Good FT article on CRE. Much like in residential housing (see US HOUSING: ECONOMIC MAGIC OR ILLUSION?) , banks are sweeping the problems under the carpet in the hope that time will bal them out. But the carpet hump just keeps growing.
(…) The scale of lending across the world – with an estimated £3,000bn ($4,940bn, €3,300bn) of property debt outstanding in the US and Europe (…)
HSBC estimates that 85 per cent of UK loans made in the past five years are in breach of lending agreements. But banks are ignoring such problems. (…)
“Let me not pretend that it is not something that we are looking at closely. It represents a risk. We recognise that loans with LTVs of over 100 per cent will not be refinanced,” says Andrew Haldane, director for financial stability at the Bank of England. “The hope would be that new sources of finance will come to the market before the refinancing dates.”(…)

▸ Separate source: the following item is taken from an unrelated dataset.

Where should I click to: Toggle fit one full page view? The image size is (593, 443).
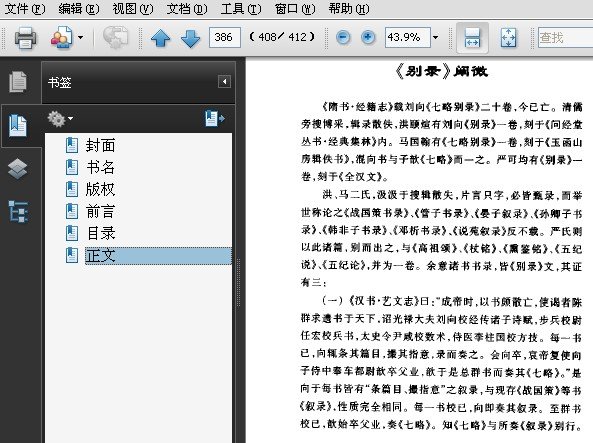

“Banks may overlook a breach of loan-to-values but they will take action if the interest is not paid. Loans then become impaired and banks will have to account for [them] in a different manner. ”(…)
About $1,600bn of commercial mortgage debt is estimated to mature in the next five years in the US and a further €366bn in Europe. This represents a massive equity call on the property sector.(…)
Those in the group estimate that £100bn could be needed to recapitalise the UK property sector, taking it to a sustainable LTV ratio, which means the industry could be in negative equity until 2017. (…)
Refinancing has not been more of a problem before because banks have been able to roll loans over, even when in breach. In fact, banks can make good money in bad times by boosting margins and fees. (…)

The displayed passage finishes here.